───── RAW DATA ─────

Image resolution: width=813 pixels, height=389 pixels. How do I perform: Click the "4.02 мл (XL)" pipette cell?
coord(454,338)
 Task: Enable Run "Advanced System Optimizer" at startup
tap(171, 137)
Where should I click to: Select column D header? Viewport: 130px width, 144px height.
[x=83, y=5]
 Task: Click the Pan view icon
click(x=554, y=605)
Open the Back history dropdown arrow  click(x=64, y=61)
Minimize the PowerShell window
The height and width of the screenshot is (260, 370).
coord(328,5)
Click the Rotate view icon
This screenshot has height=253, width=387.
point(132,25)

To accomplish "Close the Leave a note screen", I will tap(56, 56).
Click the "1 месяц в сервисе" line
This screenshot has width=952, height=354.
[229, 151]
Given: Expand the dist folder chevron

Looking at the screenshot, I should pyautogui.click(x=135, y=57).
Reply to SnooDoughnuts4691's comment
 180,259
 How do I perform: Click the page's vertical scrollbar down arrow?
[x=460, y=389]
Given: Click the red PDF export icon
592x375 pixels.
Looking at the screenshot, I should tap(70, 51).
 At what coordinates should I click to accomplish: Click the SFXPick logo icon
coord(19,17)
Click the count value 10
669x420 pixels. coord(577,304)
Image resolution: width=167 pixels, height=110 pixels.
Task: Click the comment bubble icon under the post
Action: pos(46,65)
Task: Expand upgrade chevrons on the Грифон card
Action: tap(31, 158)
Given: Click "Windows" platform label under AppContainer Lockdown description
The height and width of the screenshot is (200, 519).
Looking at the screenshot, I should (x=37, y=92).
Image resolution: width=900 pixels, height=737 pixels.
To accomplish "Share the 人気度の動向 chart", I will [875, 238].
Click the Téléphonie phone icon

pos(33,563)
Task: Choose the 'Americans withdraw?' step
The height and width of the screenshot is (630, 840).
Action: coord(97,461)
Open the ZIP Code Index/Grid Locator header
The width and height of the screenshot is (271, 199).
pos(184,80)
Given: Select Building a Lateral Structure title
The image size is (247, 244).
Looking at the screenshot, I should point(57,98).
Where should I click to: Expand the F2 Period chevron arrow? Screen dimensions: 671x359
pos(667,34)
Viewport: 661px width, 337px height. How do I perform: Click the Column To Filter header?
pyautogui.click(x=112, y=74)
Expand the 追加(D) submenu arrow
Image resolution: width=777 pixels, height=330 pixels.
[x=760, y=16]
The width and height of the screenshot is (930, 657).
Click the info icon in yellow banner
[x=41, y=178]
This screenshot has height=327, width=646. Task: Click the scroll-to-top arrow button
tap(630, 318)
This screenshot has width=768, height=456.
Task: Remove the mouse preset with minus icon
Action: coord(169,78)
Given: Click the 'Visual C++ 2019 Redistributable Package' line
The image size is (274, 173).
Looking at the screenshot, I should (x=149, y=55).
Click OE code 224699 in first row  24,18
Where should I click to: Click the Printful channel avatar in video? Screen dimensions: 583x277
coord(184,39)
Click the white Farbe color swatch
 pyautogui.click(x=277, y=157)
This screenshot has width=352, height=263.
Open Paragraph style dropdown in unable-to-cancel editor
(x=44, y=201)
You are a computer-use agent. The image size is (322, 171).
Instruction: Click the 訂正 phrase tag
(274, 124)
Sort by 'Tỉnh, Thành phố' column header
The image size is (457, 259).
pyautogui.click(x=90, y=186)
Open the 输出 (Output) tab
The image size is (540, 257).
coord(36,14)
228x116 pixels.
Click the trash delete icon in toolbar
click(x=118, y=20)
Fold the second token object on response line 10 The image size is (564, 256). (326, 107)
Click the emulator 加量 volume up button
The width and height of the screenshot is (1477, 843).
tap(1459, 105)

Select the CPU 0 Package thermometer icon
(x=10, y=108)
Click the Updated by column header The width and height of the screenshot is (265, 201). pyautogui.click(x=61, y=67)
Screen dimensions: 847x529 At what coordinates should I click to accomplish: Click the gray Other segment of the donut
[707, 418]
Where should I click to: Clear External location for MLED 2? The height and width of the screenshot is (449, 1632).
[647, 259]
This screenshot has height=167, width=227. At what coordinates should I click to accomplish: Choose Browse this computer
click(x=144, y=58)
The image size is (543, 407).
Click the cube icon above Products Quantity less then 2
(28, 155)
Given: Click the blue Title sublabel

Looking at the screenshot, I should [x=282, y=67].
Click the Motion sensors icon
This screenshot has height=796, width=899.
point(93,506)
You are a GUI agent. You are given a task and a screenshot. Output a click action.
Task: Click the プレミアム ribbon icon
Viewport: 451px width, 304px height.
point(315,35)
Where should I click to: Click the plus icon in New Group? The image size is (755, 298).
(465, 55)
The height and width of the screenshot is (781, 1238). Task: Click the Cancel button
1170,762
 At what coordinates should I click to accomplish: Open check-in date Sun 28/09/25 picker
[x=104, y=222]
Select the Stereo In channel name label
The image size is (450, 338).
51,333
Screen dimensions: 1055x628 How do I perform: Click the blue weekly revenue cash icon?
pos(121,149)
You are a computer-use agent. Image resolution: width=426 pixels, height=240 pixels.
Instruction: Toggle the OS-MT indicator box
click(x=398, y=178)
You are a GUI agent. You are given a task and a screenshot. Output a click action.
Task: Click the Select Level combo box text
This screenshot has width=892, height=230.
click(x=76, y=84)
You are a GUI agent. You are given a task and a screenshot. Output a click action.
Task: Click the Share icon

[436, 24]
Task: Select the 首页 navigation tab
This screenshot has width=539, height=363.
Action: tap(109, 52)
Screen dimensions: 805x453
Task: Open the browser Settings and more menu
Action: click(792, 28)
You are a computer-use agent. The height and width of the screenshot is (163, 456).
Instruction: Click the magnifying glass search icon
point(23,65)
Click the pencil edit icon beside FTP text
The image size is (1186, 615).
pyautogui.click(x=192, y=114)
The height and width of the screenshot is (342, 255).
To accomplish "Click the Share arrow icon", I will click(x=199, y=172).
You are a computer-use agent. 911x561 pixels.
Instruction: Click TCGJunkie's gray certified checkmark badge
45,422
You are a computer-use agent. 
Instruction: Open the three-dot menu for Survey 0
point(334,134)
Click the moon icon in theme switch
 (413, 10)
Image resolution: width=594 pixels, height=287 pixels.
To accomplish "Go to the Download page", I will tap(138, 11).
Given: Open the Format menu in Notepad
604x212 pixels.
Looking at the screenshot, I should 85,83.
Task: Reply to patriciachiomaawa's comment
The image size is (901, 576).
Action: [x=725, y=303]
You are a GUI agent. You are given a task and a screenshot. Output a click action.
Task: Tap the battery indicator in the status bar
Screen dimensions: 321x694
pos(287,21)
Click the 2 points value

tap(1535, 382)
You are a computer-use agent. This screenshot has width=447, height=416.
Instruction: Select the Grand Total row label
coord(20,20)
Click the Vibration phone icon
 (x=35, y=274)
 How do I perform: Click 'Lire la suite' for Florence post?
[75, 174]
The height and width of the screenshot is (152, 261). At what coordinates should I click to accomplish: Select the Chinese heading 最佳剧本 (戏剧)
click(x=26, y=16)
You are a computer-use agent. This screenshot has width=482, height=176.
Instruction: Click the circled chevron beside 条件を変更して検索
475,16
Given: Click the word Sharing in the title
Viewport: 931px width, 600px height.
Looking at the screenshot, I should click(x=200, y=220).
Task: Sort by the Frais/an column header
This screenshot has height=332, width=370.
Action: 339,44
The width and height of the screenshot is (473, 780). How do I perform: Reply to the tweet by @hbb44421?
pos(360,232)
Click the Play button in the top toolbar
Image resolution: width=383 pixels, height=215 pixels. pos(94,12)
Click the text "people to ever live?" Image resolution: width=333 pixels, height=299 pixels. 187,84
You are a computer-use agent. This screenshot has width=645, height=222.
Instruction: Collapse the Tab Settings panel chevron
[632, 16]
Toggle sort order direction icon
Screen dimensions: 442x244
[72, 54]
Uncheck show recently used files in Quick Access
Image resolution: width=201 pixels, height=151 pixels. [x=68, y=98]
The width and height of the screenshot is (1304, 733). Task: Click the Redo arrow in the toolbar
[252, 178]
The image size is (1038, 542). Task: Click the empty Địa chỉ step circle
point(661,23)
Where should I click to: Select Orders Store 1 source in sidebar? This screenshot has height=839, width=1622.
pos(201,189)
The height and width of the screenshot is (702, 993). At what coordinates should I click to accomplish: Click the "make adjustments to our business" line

─────

▶ _WHAT YOU ARE ASKED TO DO_
Begin at the first line of the material and transcribe each line exactly. End with the line containing "Click the Rotate view icon", and give nothing else.

▶ _RESPONSE TO THE TASK_
Image resolution: width=813 pixels, height=389 pixels. How do I perform: Click the "4.02 мл (XL)" pipette cell?
coord(454,338)
 Task: Enable Run "Advanced System Optimizer" at startup
tap(171, 137)
Where should I click to: Select column D header? Viewport: 130px width, 144px height.
[x=83, y=5]
 Task: Click the Pan view icon
click(x=554, y=605)
Open the Back history dropdown arrow  click(x=64, y=61)
Minimize the PowerShell window
The height and width of the screenshot is (260, 370).
coord(328,5)
Click the Rotate view icon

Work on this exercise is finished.